[Saved entries]
^^^^^^^^

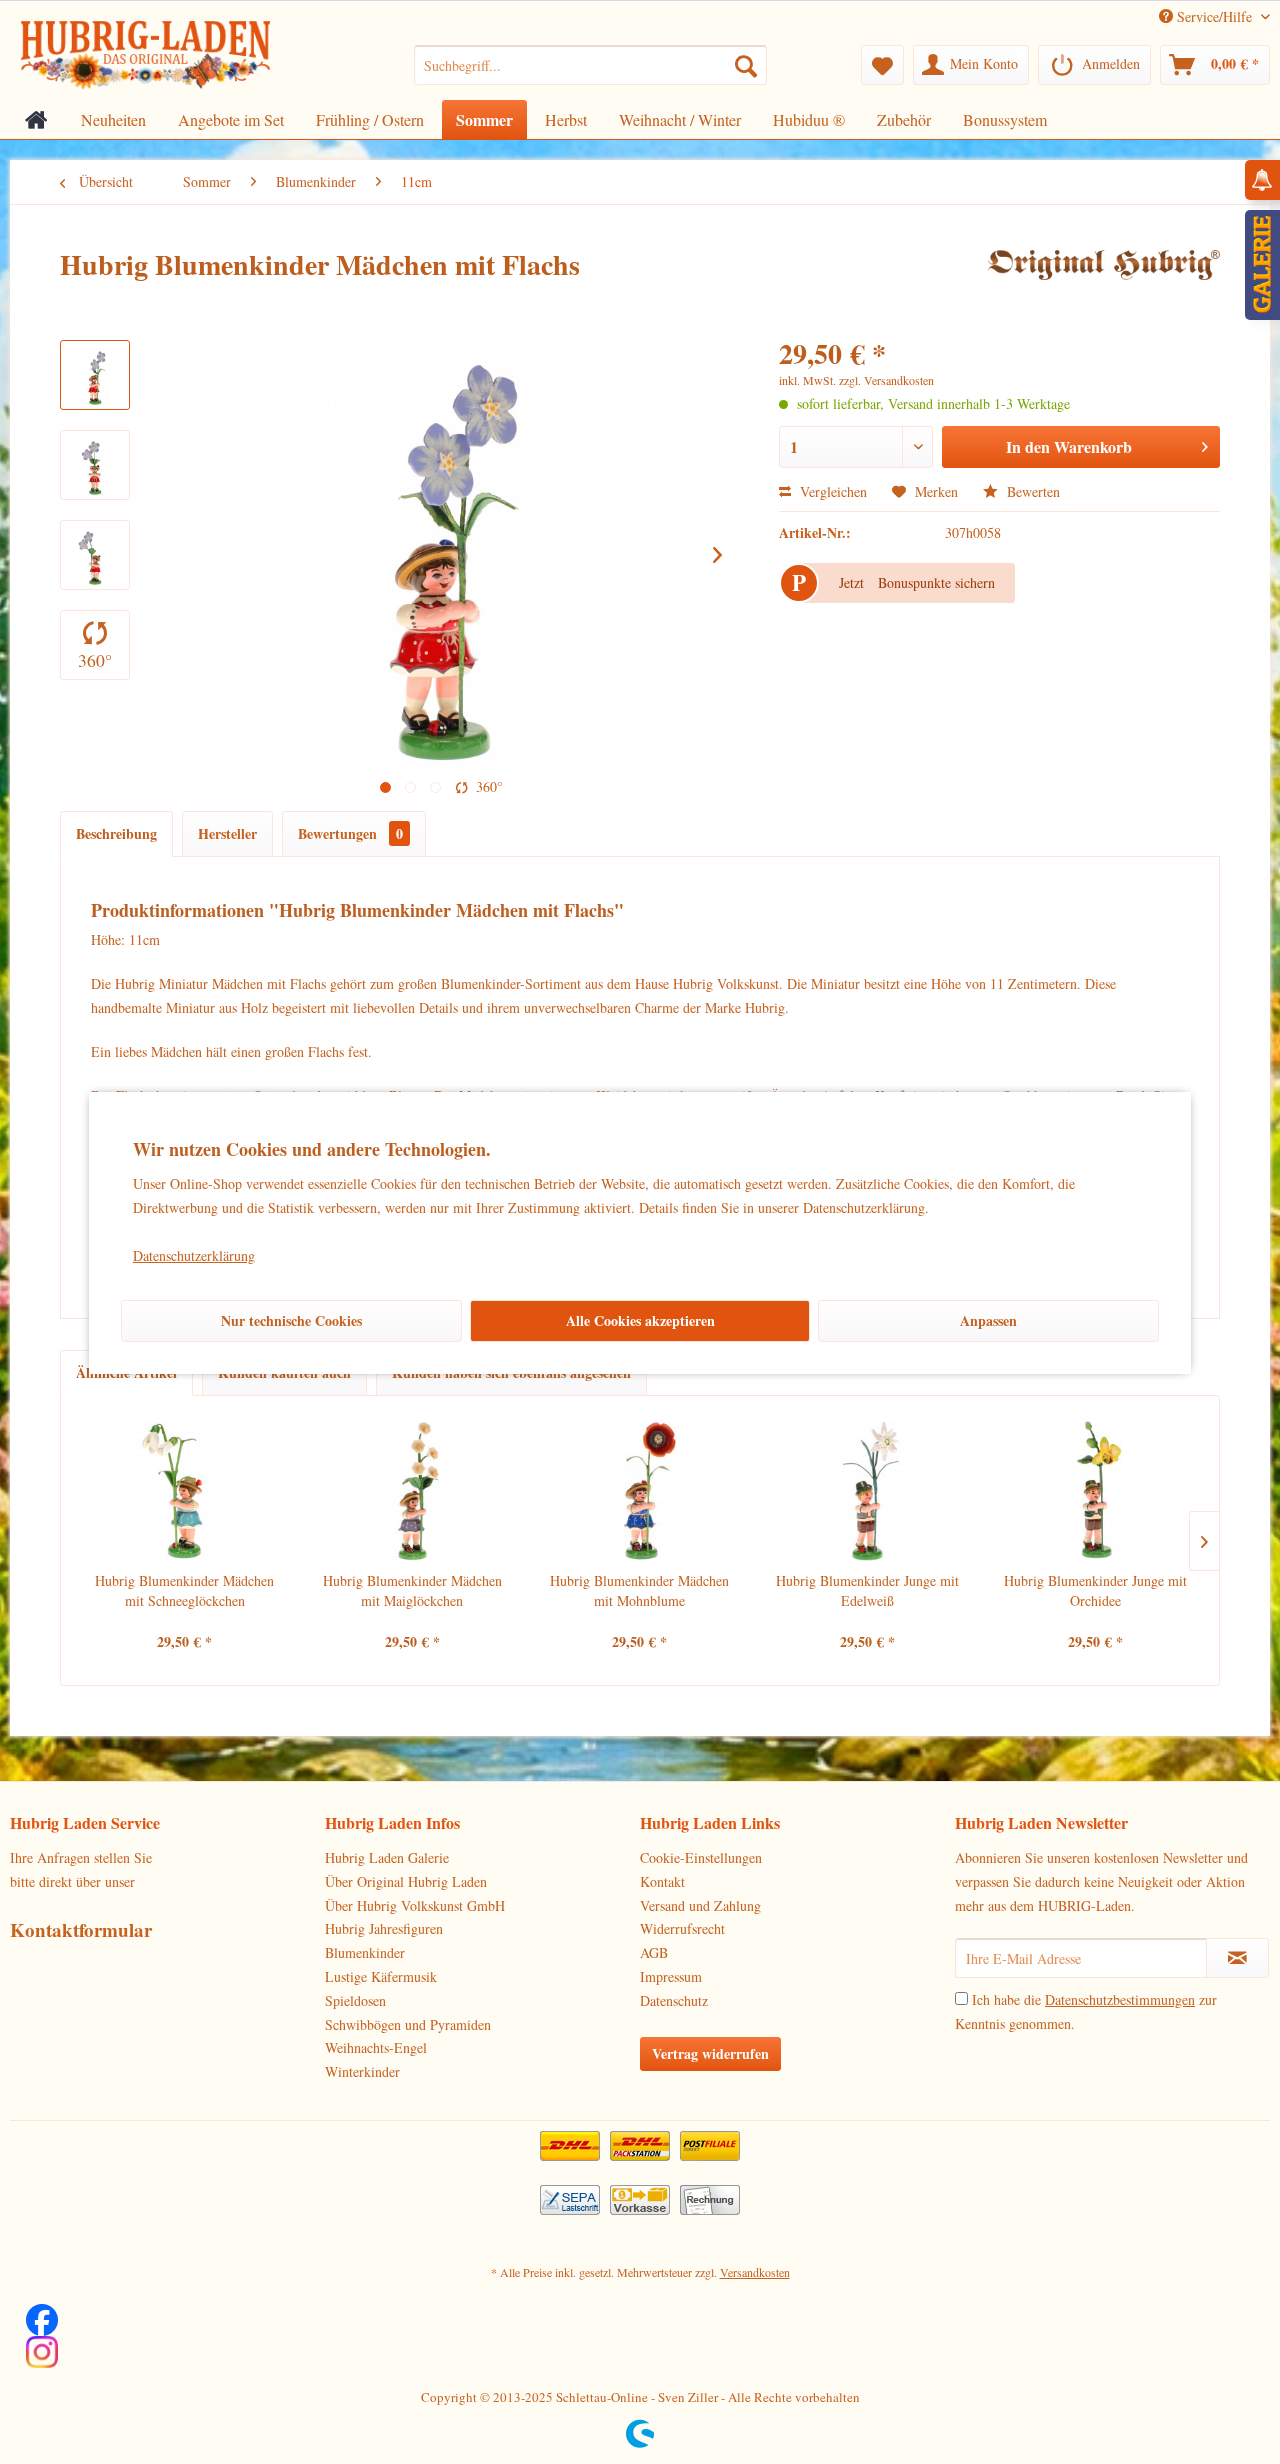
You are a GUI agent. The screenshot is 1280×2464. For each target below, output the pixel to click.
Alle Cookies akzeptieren (640, 1320)
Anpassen (988, 1320)
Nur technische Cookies (291, 1320)
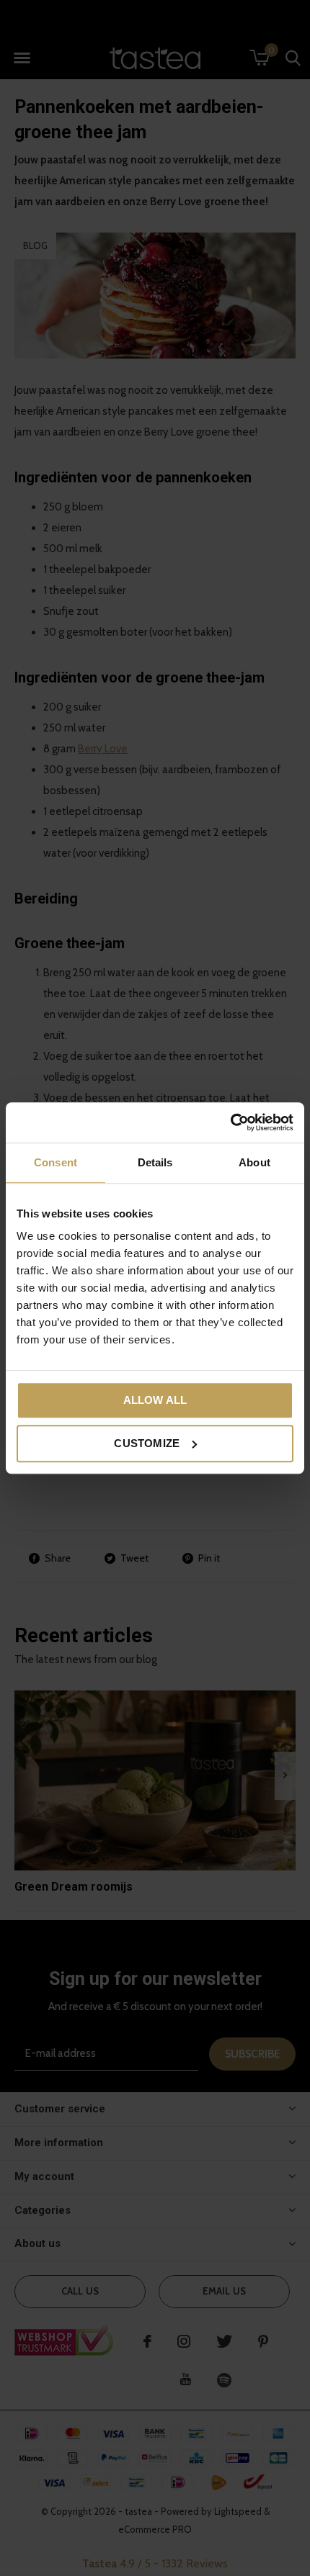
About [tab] (254, 1162)
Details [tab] (155, 1162)
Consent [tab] (55, 1162)
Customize (147, 1443)
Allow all (155, 1400)
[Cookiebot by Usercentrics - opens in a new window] (230, 1122)
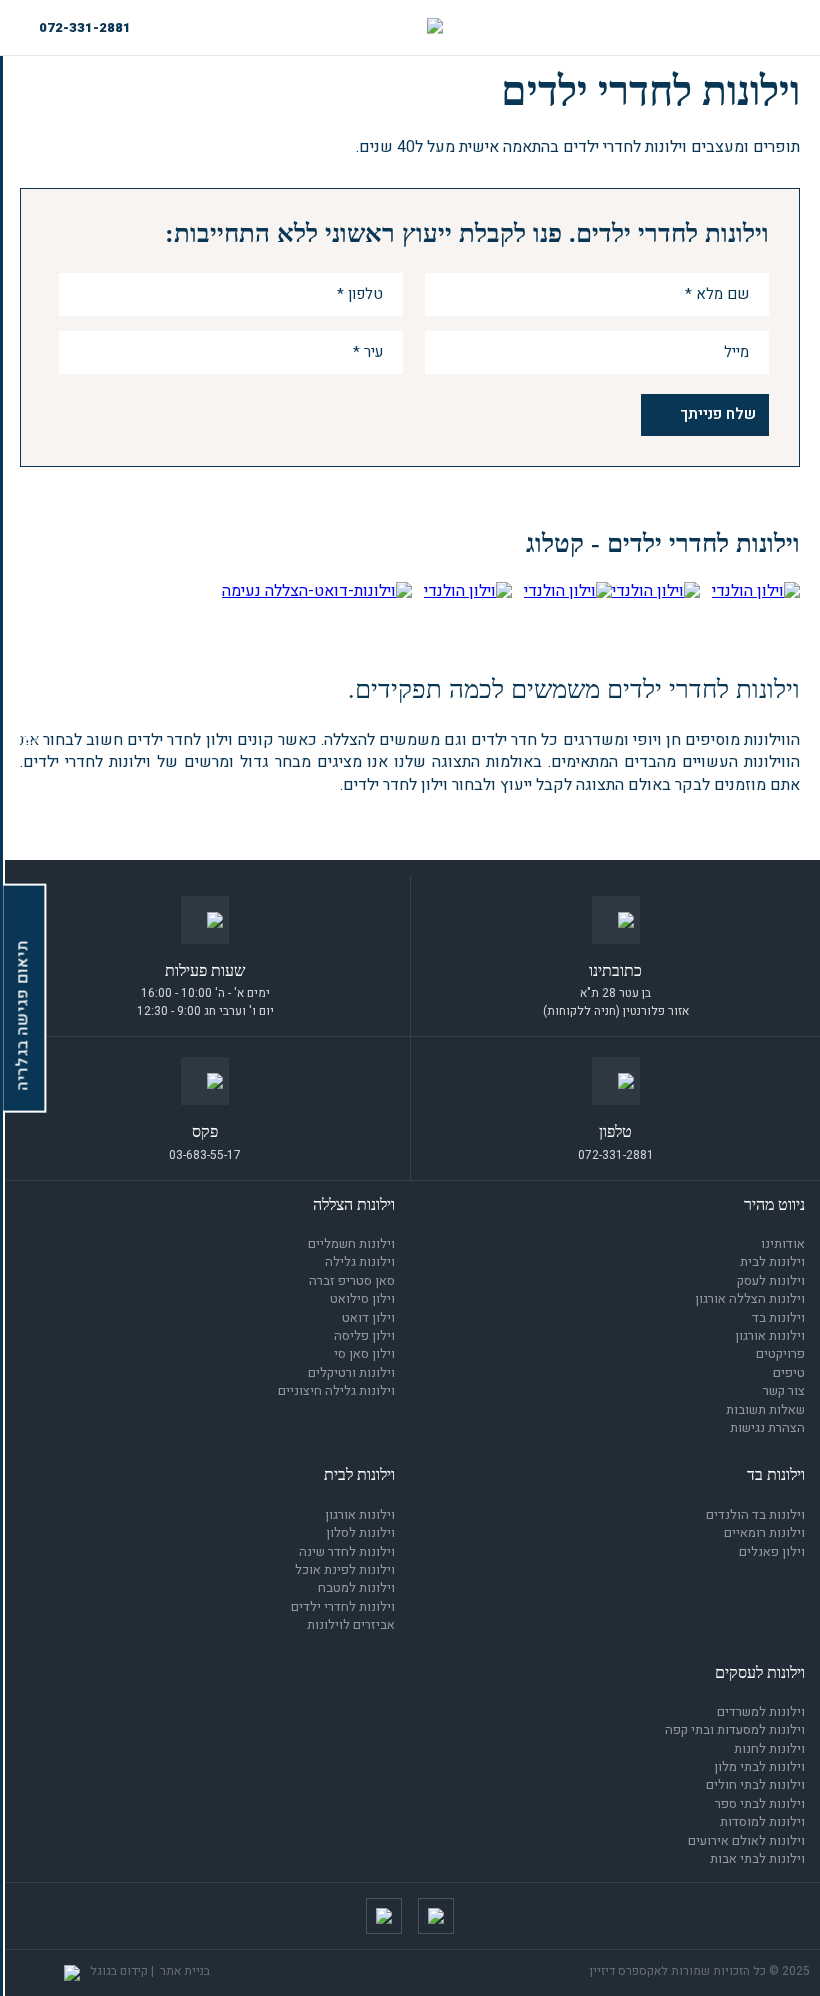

^^^^^^^^

__ASSIGNMENT__. Would you write out an exact copy of the entries above, with no images?

__WRITTEN SOLUTION__.
You are a GUI agent. The screenshot is 1280×2464. For each target below, output the pixel to click.
Alle Cookies akzeptieren (640, 1320)
Anpassen (988, 1320)
Nur technische Cookies (291, 1320)
About [tab] (254, 1162)
Details [tab] (155, 1162)
Consent [tab] (55, 1162)
Customize (147, 1443)
Allow all (155, 1400)
[Cookiebot by Usercentrics - opens in a new window] (230, 1122)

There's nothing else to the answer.